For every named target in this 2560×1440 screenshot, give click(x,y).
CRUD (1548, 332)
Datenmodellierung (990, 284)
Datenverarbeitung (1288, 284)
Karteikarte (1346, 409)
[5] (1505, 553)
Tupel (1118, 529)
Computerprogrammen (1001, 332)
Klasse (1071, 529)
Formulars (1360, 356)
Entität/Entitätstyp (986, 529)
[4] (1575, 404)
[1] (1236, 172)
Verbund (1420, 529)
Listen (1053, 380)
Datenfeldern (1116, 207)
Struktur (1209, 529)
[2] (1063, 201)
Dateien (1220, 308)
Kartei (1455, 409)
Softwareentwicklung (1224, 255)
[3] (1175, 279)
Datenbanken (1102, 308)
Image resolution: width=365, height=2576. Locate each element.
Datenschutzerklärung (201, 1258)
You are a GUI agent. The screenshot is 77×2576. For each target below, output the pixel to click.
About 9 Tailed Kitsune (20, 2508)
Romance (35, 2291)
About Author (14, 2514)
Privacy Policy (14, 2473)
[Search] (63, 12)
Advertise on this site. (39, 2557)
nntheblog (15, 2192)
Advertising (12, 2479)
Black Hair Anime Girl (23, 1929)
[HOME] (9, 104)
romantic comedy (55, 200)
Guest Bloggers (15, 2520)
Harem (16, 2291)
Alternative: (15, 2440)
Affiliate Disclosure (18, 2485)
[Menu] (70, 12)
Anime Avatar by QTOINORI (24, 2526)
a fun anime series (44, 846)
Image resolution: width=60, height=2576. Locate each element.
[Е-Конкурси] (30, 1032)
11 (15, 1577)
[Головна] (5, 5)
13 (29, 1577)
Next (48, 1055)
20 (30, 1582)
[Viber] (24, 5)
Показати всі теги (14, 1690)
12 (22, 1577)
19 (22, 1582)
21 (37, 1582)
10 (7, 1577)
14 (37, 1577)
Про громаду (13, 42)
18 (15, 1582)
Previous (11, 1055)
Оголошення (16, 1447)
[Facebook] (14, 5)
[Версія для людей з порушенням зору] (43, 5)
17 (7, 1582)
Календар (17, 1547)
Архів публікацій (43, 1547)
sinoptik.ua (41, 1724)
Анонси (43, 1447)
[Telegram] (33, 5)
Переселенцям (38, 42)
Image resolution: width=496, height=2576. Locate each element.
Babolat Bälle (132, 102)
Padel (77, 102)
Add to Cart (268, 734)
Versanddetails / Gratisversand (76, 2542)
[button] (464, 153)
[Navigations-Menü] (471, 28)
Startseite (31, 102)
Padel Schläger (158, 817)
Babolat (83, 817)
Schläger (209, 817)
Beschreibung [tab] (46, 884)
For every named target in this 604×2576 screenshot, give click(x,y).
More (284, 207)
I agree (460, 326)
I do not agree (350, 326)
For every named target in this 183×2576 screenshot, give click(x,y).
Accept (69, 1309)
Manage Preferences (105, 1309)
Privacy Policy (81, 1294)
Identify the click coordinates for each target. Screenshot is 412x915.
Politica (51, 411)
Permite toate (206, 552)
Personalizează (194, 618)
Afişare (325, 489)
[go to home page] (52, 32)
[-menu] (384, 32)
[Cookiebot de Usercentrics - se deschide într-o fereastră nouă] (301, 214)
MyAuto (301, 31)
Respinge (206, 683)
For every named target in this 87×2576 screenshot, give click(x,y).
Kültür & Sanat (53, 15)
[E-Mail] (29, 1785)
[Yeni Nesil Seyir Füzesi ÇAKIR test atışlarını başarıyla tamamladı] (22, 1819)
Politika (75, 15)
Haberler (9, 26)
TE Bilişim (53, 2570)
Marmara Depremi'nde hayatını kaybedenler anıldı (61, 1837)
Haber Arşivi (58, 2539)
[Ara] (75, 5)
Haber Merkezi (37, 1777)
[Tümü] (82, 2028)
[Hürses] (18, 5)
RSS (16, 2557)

== Exercise objective ==
Within the material above, copy exactly the lines from the line that holds "Анонси (43, 1447)" up to and including the line that holds "Padel Schläger (158, 817)".

== Result of the task ==
Анонси (43, 1447)
[Telegram] (33, 5)
Переселенцям (38, 42)
Image resolution: width=496, height=2576. Locate each element.
Babolat Bälle (132, 102)
Padel (77, 102)
Add to Cart (268, 734)
Versanddetails / Gratisversand (76, 2542)
[button] (464, 153)
[Navigations-Menü] (471, 28)
Startseite (31, 102)
Padel Schläger (158, 817)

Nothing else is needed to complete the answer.